That took care of it. Thanks! However, I've run into another small
obstacle, and I'm wondering if you wouldn't mind looking this over? :-)
I decided to add another variable to the procedure, and have modified
the quoted text above to reflect my change. The change is the addition
of a variable called "pdx", which is set to equal the content of the dx
register in the basm body (dx = total clusters on disk).
When I try to get the total disk size in bytes with "(pcx*pal)*pdx",
the result is an arithmatic overflow.

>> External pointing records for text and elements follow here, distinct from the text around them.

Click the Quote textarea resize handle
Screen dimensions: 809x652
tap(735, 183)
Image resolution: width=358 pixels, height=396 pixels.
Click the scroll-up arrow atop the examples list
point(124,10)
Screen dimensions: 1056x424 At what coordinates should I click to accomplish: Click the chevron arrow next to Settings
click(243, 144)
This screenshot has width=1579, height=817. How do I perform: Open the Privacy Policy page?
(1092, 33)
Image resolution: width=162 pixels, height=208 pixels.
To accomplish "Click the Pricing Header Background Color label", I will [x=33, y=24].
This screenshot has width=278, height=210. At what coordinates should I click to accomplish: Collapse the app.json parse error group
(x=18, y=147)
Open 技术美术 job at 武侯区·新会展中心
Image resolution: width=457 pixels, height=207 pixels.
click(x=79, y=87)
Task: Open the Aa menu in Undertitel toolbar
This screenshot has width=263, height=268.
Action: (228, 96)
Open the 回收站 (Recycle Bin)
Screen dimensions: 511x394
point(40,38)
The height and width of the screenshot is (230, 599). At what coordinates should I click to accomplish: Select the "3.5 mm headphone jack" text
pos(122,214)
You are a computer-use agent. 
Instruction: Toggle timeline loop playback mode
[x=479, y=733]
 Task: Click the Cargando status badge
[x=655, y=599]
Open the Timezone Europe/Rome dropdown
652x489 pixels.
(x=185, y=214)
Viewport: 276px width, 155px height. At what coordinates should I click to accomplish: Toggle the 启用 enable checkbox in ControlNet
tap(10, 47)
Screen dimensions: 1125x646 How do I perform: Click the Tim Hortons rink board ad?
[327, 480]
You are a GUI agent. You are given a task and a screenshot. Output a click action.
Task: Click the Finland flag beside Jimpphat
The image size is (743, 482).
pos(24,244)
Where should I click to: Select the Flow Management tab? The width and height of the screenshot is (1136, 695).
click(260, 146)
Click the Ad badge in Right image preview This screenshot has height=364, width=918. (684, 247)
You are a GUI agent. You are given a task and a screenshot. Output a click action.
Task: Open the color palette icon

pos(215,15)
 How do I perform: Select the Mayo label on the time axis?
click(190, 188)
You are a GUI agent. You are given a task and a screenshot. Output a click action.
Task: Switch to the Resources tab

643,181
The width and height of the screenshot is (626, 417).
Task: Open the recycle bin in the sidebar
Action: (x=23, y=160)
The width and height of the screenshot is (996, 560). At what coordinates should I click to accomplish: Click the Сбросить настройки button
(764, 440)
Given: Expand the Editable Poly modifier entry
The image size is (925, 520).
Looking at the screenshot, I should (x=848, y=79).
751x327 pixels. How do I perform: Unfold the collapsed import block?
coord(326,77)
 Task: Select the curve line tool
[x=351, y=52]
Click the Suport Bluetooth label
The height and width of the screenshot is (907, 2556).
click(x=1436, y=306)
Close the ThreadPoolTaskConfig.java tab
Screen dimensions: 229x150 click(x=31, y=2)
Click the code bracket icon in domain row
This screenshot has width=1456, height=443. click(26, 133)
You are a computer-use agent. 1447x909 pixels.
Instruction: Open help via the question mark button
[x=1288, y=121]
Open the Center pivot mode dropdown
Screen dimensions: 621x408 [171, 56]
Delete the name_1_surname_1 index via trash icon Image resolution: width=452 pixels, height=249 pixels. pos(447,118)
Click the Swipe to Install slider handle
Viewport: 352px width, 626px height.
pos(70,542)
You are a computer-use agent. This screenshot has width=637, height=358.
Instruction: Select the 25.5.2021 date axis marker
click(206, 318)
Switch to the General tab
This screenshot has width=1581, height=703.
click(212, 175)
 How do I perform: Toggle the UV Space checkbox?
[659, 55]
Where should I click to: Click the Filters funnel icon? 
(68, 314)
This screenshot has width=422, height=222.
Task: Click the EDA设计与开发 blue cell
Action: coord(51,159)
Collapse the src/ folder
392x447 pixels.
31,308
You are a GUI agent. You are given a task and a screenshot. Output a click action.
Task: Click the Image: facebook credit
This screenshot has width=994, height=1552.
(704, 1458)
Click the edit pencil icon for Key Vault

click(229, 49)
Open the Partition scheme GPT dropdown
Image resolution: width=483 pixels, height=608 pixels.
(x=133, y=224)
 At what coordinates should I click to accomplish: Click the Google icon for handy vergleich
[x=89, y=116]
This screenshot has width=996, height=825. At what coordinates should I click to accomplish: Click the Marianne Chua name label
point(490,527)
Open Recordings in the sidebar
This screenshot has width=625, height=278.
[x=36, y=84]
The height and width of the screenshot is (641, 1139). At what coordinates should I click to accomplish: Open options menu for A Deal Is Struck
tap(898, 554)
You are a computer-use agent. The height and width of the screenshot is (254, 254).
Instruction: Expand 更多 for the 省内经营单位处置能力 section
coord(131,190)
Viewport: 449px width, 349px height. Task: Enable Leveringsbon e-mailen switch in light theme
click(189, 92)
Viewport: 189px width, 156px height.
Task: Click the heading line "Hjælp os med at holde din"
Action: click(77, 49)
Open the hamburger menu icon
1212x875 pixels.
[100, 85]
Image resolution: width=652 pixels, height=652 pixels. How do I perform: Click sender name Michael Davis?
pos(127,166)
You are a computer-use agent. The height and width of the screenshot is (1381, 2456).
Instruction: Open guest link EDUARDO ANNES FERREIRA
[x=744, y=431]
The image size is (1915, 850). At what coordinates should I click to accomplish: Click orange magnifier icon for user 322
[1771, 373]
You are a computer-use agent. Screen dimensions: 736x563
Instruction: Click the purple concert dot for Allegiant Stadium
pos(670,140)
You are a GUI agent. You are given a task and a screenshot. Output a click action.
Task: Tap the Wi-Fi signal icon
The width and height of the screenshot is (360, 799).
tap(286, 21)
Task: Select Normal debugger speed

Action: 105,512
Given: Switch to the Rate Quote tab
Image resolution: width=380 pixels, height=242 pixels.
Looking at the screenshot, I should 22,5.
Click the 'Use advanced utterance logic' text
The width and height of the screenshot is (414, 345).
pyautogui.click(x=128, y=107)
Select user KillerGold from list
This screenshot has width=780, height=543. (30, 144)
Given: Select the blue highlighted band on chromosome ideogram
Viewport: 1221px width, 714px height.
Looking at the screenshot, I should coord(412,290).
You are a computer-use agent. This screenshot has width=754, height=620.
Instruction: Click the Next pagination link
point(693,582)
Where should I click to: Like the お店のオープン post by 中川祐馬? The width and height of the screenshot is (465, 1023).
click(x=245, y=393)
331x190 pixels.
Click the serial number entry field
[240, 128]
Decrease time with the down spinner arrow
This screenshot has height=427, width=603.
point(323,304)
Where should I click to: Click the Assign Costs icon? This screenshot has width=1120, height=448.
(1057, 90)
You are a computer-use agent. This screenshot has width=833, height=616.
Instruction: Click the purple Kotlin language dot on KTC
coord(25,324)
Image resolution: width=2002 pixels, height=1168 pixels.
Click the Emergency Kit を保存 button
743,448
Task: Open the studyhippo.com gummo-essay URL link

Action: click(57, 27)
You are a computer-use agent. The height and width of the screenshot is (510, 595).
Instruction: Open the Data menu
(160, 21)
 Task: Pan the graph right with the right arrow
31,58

Turbo Pascal is apparently taking
the largest variable type present (word) and limiting the result of the
calculation to a 16 bit number, even though the result will be large
enough to constitute a longint. Thus, an overflow occurs. In order to
make this calculation work I've had to throw a longint() around around
one of the variables in order for the proper answer to be generated.
I don't understand why this is. I realize that pal is a BYTE variable
while pcx is a WORD variable, and that the numer I'm calculating will
qualify as a LONGINT. However, since I'm not setting the result TO a
byte or word variable, why would I get an arithmatic overflow? I can
do pretty much the same thing as follows, but THIS works fine:
var b1,b2:byte;
begin
b1:=255;
b2:=255;
write(b1+b2); { prints "510" }
end.
If the answer calculated here (510) is beyond the realm of an 8 bit byte
variable, why is it that when calculating an answer via (pcx*pal)*pdx--
which is also beyond the realm of the largest variable (a word)--I get
an arithmatic overflow?
I hope I'm being clear enough on this. <g> Thanks in advance.
Brian
SPAMBLOCK: remove ``SHOOSPAM'' from address if replying via e-mail.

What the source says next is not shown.